In one sense, I got what I wanted: a short summary of the interesting Supreme Court cases of the 2003 term, and a very brief look at things to come. But the vast bulk of the evening was taken up with Gratz, Grutter, and Lawrence v. Texas. I took two sections of notes: what was said in a factual and informative manner, and notes for the general tenor of the meeting. I won't quote from the latter other than to say that there was nothing nice said about Scalia save for a backhanded compliment, Rehnquist was described as disingenuous twice, and all three of the above rulings were considered self-evidently correctly decided, save perhaps that they didn't go far enough. (Needless to say, nothing nasty was said about Kennedy or Ginsburg, though one can suspend disbelief about the latter and say that's because of her Columbia connection. You don't speak badly of Cardozo here, either.)
The academics present were smart, witty, and highly knowledgable: indeed, I'd gone specifically wanting to see one of them, since I'd be pleased if I ended up in one of her classes one day. But (and perhaps this is the signs of some naivety on my part) I'd imagined that in a formal panel put forward by Columbia Law School there might be a whisper of dissent between the four panelists. If there was, I missed it. Nor were any of the floor questions particularly challenging, though some did result in some explanation or elaboration of views already stated. If one might think that the dissent in Grutter or Lawrence has any steam at all, you'd not have known it from the discussion this evening.
This isn't what I was used to during my undergraduate days: panels were expected to have some disagreement (or, if that was absolutely impossible, to at the very least address the points of the opposition). David Bernstein from the Volokh Conspiracy was here last week, speaking about his new book, but I didn't see him because I read him quite a lot. As a guest of the Federalists, it looked like he'd be preaching to the choir: not, in my view, the best use of my time. But he'd have made a great addition to this panel.

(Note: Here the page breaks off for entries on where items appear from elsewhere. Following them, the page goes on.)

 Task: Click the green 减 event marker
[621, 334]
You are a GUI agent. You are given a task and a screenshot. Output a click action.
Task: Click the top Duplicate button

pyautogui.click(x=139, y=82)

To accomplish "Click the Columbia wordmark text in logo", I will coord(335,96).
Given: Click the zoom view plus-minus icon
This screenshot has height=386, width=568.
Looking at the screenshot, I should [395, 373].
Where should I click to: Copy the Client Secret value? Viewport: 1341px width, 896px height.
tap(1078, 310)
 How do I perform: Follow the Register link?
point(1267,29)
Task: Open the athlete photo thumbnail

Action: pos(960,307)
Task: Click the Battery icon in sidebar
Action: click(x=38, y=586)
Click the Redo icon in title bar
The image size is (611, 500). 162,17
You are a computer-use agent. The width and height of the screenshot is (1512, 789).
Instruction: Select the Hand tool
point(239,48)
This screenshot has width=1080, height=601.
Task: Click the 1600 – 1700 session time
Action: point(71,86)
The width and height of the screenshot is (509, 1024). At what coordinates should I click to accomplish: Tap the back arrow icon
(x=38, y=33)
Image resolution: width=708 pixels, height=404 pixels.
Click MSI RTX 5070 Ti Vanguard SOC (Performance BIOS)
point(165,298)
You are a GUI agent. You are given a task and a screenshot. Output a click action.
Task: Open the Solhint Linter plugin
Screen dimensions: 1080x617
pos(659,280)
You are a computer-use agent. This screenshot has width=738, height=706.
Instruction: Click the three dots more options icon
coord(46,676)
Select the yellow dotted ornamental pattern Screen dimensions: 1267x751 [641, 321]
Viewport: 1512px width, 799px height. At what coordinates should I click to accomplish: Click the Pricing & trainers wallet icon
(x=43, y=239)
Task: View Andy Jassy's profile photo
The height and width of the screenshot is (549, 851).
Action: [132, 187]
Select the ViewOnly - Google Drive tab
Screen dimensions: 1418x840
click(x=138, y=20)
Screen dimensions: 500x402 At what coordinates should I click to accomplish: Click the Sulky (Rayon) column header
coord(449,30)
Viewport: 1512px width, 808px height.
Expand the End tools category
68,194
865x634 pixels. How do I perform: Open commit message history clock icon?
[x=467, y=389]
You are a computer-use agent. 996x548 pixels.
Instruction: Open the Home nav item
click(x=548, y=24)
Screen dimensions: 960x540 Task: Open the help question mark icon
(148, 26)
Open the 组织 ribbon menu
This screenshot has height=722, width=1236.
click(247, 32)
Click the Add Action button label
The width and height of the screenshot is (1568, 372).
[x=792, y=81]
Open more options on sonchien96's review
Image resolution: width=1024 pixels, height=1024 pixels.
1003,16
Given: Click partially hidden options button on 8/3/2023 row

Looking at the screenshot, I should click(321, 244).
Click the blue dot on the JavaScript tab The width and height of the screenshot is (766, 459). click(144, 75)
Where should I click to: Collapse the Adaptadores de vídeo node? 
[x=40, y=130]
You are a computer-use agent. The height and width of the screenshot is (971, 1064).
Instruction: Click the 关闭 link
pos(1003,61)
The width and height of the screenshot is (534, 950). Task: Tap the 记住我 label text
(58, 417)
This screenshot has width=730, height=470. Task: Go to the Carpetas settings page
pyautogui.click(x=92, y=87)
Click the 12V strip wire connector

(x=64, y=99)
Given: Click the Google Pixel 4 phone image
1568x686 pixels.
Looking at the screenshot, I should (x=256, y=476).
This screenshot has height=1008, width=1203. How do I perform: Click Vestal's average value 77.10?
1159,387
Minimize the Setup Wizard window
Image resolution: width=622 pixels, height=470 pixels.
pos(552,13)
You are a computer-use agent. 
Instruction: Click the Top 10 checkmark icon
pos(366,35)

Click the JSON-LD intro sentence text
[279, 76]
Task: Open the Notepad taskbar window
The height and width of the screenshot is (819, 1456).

What sprung to my mind by the end was, "Who are these people talking to?" Maybe there were a lot of closet conservatives in that room who remained silent, but I didn't see any of the usual 1L suspects I know. Is it really good policy to describe the term 'public interest law' as if it must by definition exclude conservatives? To hold quite emotive panels, without giving a voice to contrary views? Indeed, given the tenor of the questions, wouldn't it have made sense to ask for contrary or challenging questions--from the floor if nowhere else? I would have thought that at a university, such uniform agreement would be just as disturbing. Besides, if everyone in the room already agrees with you, why bother talking?
Which brings one to the obvious question: young man, why did you stay silent? To which I can only say, read the title above. One of the depressing things about Grutter is that ostensibly it's put in place to ensure that there is diversity not of race but of experience and viewpoint in academia, to which diversity of race is supposed to contribute. If that's the case, the panel was hardly a good sign.
Update: Thinking on it, there was a question I wanted to ask, and forgot. The panel skipped over a free-speech case, Nike v. Kasky, in which I have a very strong interest. (Samuelson on Kasky can be found for a good layman's summary.)